She immediately got pushback from her cohosts, who argued, "I don't see how the Democrats are supposed to convince the Republicans to get a brain going."
Vaccine passports -- aka proof you've been vaccinated for Covid-19 -- was the hot topic up for debate on "The View" on Wednesday, and once again Meghan McCain was on an island of her own as her cohosts all pushed back on her stance on the issue.
While McCain herself said she wants people to get vaccinated, she shifted blame to Democrats when it came to why Republican men are hesitant to do it themselves.
STATES DIVIDED OVER VACCINE PASSPORTS: Although the White House rules out a possible federal ‘vaccine passport’ to show proof of vaccination in order to travel and go to events, states are split over support of a requirement — the co-hosts weigh in. https://t.co/DGAztkO8MJpic.twitter.com/p2jWkfj3Xd
"I really don't believe that the White House and Democrats are doing a good job to get Republicans on board with getting vaccinated," she began. "I have always worried about the politics for worse for this country being involved in the pandemic and so much of this is political. And I think Republicans being screamed at that they're like dumb rednecks trying to be super-spreaders, of course they're not going to want to get the vaccine. I don't make the rules, this is just the world we're living in."
"Conservatives and Republicans, part of our DNA is questioning big government, is questioning being told what to do, is questioning our privacy. I'm just mixed on it," she continued. "I really value privacy, I think anything having to do with big government is dangerous ... but I also want people to get vaccinated. I don't know what the answer is. Most of the people I know who are vaccine hesitant haven't been moved by any of the arguments coming out of the White House thus far."
Whoopi Goldberg was among the first to react, saying, "I don't know why it would be up to Democrats to convince Republicans to do something that's good for them." While Sunny Hostin didn't get to respond directly to McCain, she also made her stance known beforehand.
"There are Republicans saying this is a radical idea," she said, before saying the idea of having proof of vaccination is nothing new for kids going to school or international travel. She went on to say that if you get vaccinated, you get the benefit of a vaccine passport and everything that comes with it -- and if you choose not to, then you don't. "It's just a matter of public health, it's not a political issue."

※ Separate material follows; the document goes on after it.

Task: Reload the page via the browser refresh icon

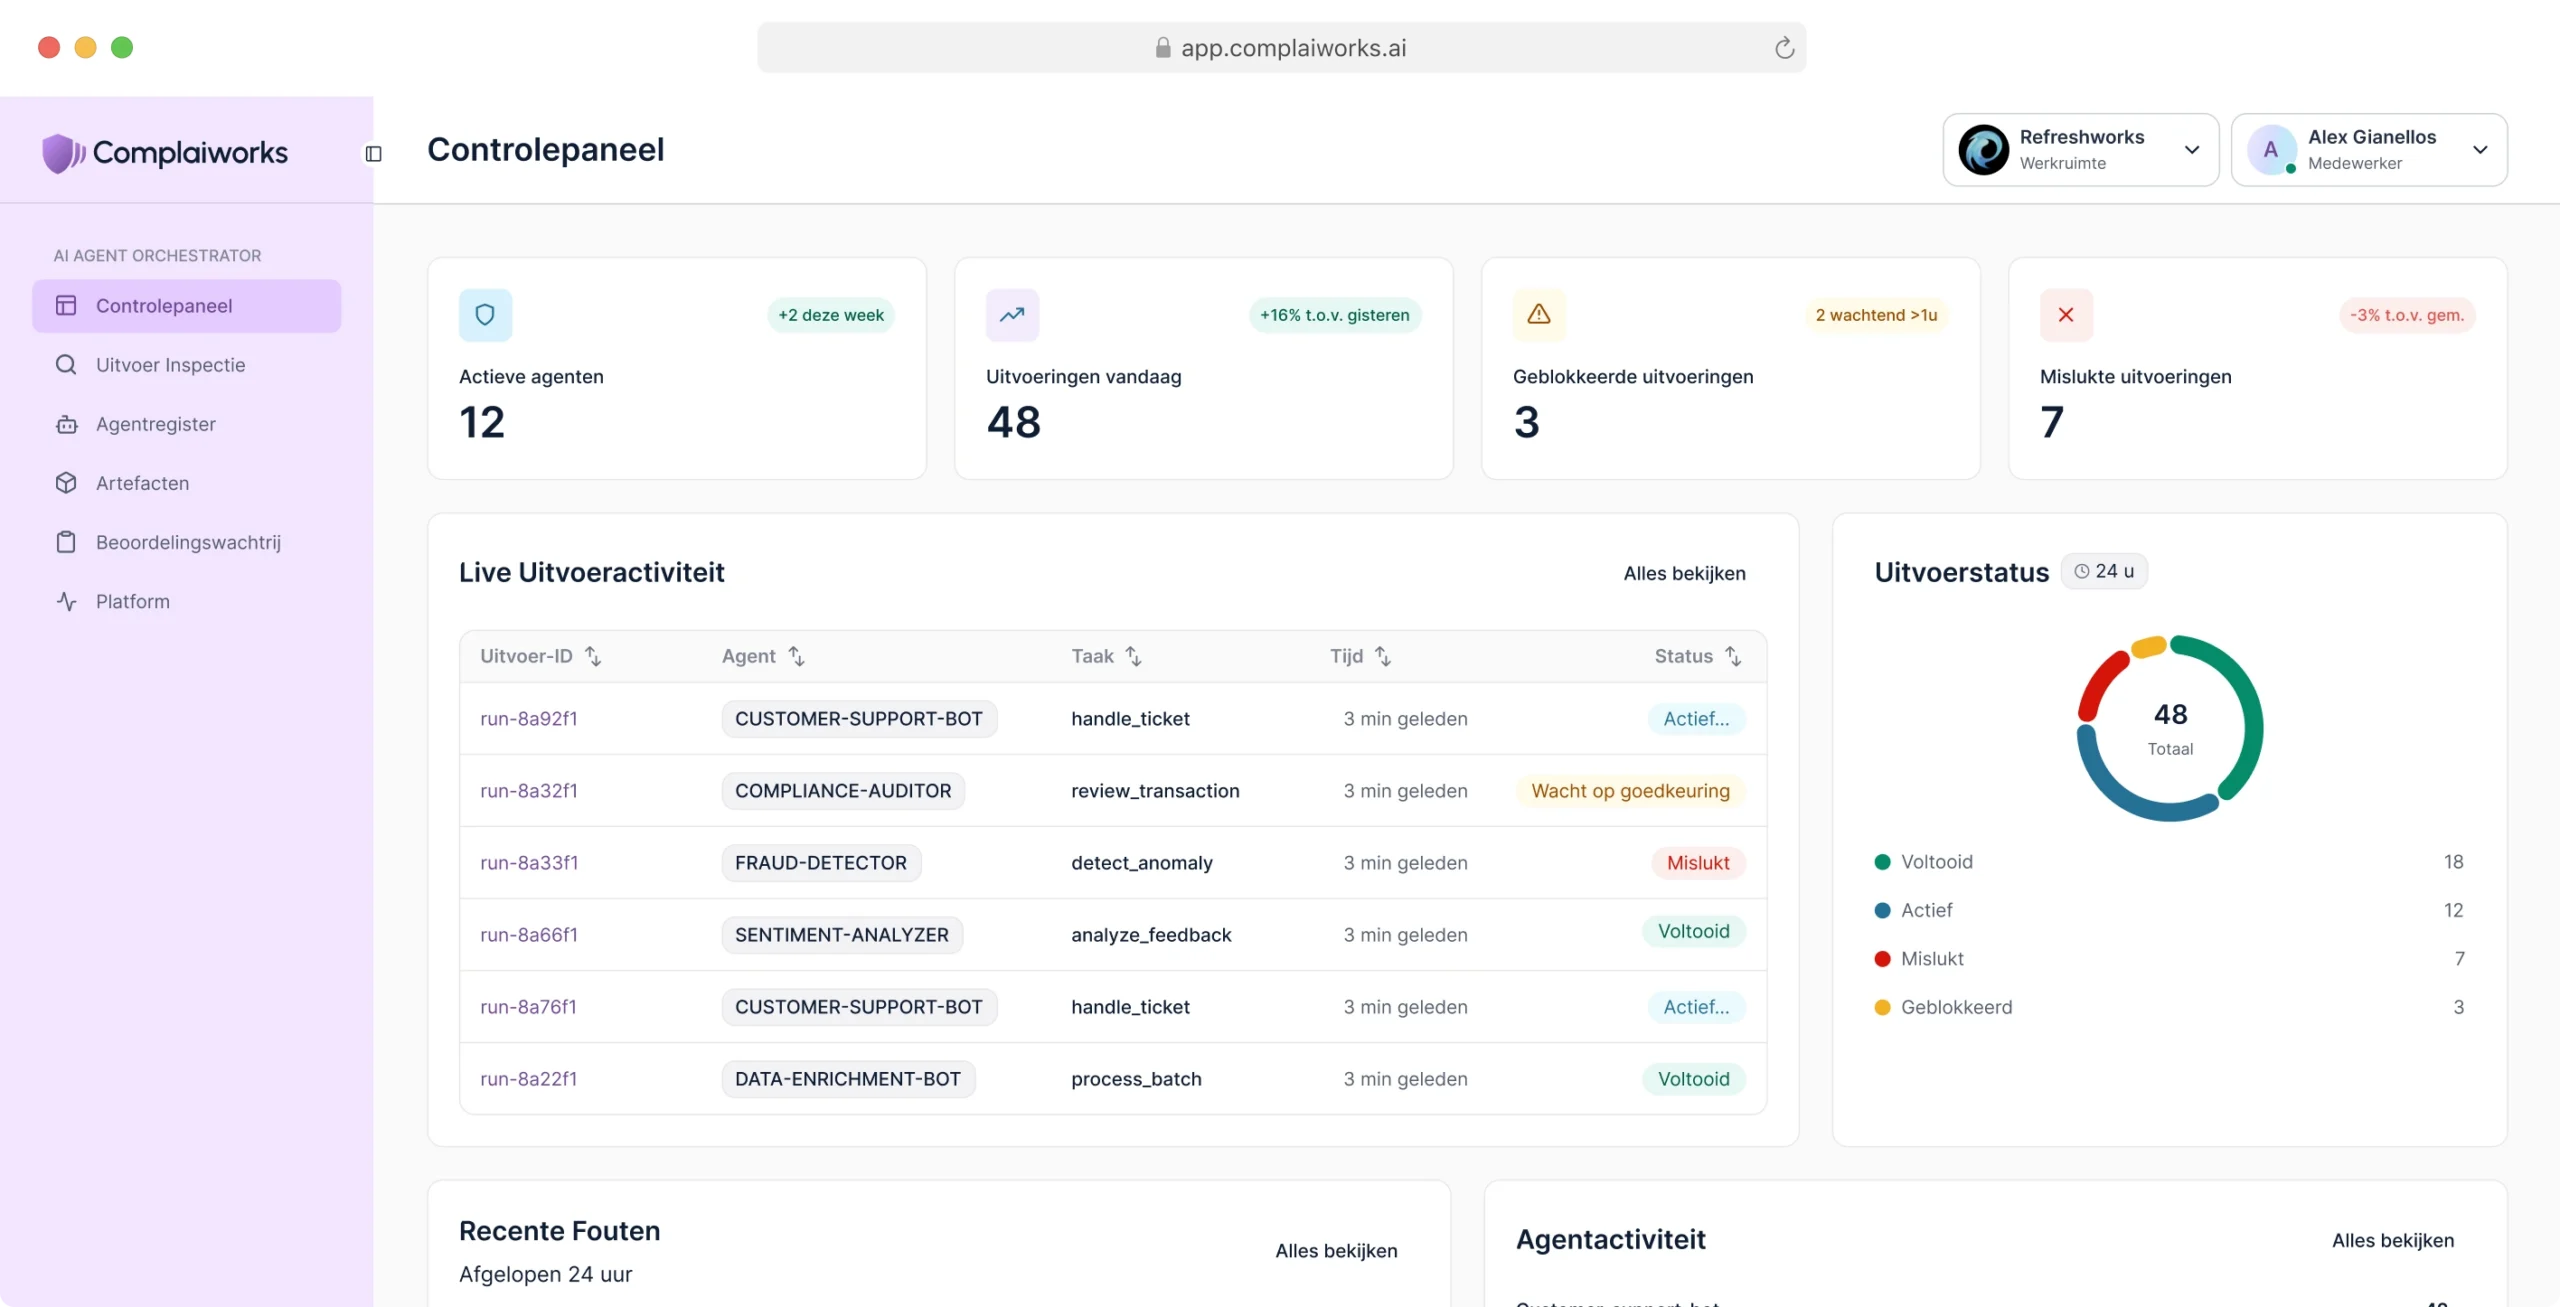Action: pos(1784,48)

After joking that she wanted to get to Italy "before Stanley Tucci eats all the food" there, Joy Behar said she had no issue with getting a passport. "If you're so scared or so intent or you're some Republican male who wants to screw around with the libs, then don't come on the cruise with me," she added.

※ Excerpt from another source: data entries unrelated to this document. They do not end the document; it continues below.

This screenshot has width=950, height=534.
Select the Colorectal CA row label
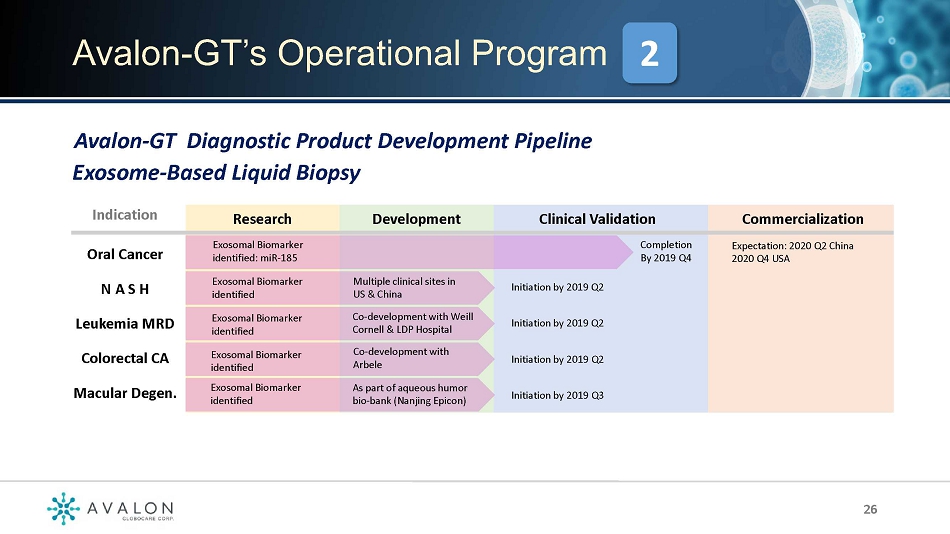pyautogui.click(x=125, y=358)
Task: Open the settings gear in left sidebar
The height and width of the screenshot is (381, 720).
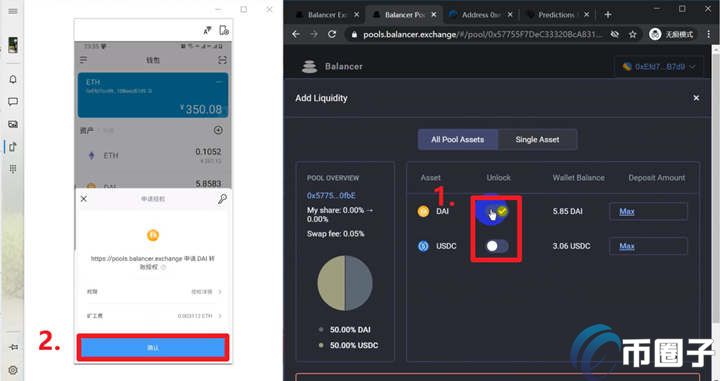Action: (x=13, y=370)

"This idea that it's a privacy issue and yet the same people who say it's an overreach of privacy issue are anti-choice," she continued. "Roe v. Wade was settled on a privacy issue and it's the law and this is an invasion of my privacy when you are sick in the same building as I am in. I am against that. I am against you coming anywhere near me without a vaccine and I would like you to prove it. It's logical, it's a public safety issue, it's not a political issue so get over it."
"A lot of people are scared of this vaccine ... what they should be really scared of is the possible potential things that could happen to you if you get Covid down the line," Behar continued. "Nobody's dying from the vaccine, they are dying from the disease. I don't see how the Democrats are supposed to convince the Republicans to get a brain going, okay?"
After McCain interjected that she felt the country is becoming more and more divided, saying this is just another example of how we're "headed toward the most divided America of our time," Sara Haines put the blame back on Republicans -- and Trump specifically -- for making that happen.
"Anything that can get businesses back on their feet, I vote for. I just wonder where those people are who were protesting government shutdowns and how businesses need to reopen," she wondered. "Now we have a shot at reopening them and helping them by doing this and we're going to fight about that too?"
"I look at the fact that this was four years in the making of someone who ripped apart trust in everything, from the media to the CDC to health officials to Dr Fauci," Haines continued. "I don't think it's on anyone at this point to do the work to play catchup for something that should have just been facts, science and information."
She then echoed Joy's stance when it came to the privacy issues at hand here.
"I cannot argue privacy on a public health issue like this when I don't understand how the most private thing in my body, my uterus, seems to be open for business when its convenient politically," she said. "I will say these passports are a great idea."